Затем явился Поливанский, поздравил Егора Ивановича, целый час рассказывал новости и глупости и взял слово, что Абозов завтра придет в «Подземную клюкву» на знаменитый вечер.

Егор Иванович кивал головой, поддакивал, соглашался и заказал было самовар, но Поливанский не остался пить чай. Затем снизу пришел швейцар и позвал Абозова к телефону.

Егор Иванович накинул пальто и с неудовольствием слез вниз. Он удивлялся – зачем его тревожат? Кому он еще понадобился?

В телефонную трубку заговорил отрывистый голос Белокопытова:

– Послушай, Егор, ты сошел с ума. Я советовал тебе не быть слишком развязным, а ты вообще провалился. Я очень жалею, что спал и эта дура меня не разбудила. Кстати, ты не болтай, что застал ее у меня. Ну? Что же ты молчишь?
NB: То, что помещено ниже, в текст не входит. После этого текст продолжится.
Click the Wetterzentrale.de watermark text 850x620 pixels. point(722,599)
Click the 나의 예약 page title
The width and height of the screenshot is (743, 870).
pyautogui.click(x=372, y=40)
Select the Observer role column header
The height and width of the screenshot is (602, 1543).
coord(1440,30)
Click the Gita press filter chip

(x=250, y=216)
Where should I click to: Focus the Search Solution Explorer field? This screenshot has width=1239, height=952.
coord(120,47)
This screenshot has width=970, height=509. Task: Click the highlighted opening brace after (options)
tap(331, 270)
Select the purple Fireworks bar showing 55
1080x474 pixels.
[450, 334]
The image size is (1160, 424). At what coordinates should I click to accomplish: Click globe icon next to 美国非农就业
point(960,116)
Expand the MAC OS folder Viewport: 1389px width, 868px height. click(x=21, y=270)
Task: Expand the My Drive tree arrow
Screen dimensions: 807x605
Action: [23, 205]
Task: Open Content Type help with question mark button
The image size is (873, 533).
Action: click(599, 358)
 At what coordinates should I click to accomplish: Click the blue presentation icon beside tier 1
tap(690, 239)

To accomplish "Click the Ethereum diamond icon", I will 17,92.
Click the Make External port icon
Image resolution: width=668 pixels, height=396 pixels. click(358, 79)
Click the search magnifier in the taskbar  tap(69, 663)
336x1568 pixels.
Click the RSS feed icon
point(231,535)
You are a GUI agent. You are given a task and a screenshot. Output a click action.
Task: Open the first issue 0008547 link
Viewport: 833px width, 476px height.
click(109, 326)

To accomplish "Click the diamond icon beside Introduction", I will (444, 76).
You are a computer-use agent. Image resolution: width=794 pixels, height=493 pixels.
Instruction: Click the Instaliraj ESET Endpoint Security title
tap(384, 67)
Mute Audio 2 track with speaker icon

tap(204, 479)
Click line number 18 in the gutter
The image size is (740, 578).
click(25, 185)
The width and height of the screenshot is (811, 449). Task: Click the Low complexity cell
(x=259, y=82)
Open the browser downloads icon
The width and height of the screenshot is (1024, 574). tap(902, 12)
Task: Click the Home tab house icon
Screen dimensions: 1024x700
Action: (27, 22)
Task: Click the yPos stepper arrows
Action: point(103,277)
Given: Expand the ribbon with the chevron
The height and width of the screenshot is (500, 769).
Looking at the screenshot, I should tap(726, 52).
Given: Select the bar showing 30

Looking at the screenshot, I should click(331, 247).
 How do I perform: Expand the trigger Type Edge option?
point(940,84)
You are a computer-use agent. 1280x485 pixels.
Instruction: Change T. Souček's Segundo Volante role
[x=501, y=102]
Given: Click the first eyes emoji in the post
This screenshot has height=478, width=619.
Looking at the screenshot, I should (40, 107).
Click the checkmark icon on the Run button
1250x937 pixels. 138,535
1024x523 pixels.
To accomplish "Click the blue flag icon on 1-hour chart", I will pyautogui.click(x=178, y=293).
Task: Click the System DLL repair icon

– Я слушаю, – ответил Егор Иванович.

– Дело в следующем. Завтра, пожалуйста, приходи в «Клюкву». Мы должны условиться. Послезавтра назначено, наконец, заседание в «Дэлосе». Гнилоедов – хам. У него не ладятся отношения с Валентиной Васильевной, и он нажимает на меня. Как будто я скажу – Салтанова так и кинется ему на шею. На черта он ей нужен со своим журналом. Я теперь требую, чтобы меня назначили редактором художественного отдела. Ты, конечно, меня поддерживаешь. Эти проклятые «Зигзаги» откололись от нас и затевают какой-то свой журнал и выставку. Ты как живешь? Я слышал: работаешь над новой повестью?

– Хорошо, я приду, – ответил Егор Иванович и повесил трубку.

Все эти дни, валяясь с папироскою на диване, он даже и не думал ни о чем, а только следил, как проносились обрывки мыслей, то безнадежных, то отчаянных, то общипанных, как вороны на дворе у Сатурнова; ему даже нравилось это состояние оцепенения и сосущей тоски.

Но когда он прочел в газете статью Полынова, внезапно нескончаемая, казалось, вереница мыслей оборвалась. Он подумал, что месяц назад ходил бы, как пьяный, от таких похвал. Вся последующая сутолока совсем уже вывела его из состояния оцепенения. Жить было грустно, но не безнадежно. Пережитое тускнело с каждым часом. Он чувствовал еще и томность и слабость, но боль прошла, и не была ли она выдумана им самим? Во второй раз в своей жизни он устремлялся к несуществующему, страдая от любви, такой же призрачной, как те райские земли в закате над дымами Балтийского завода.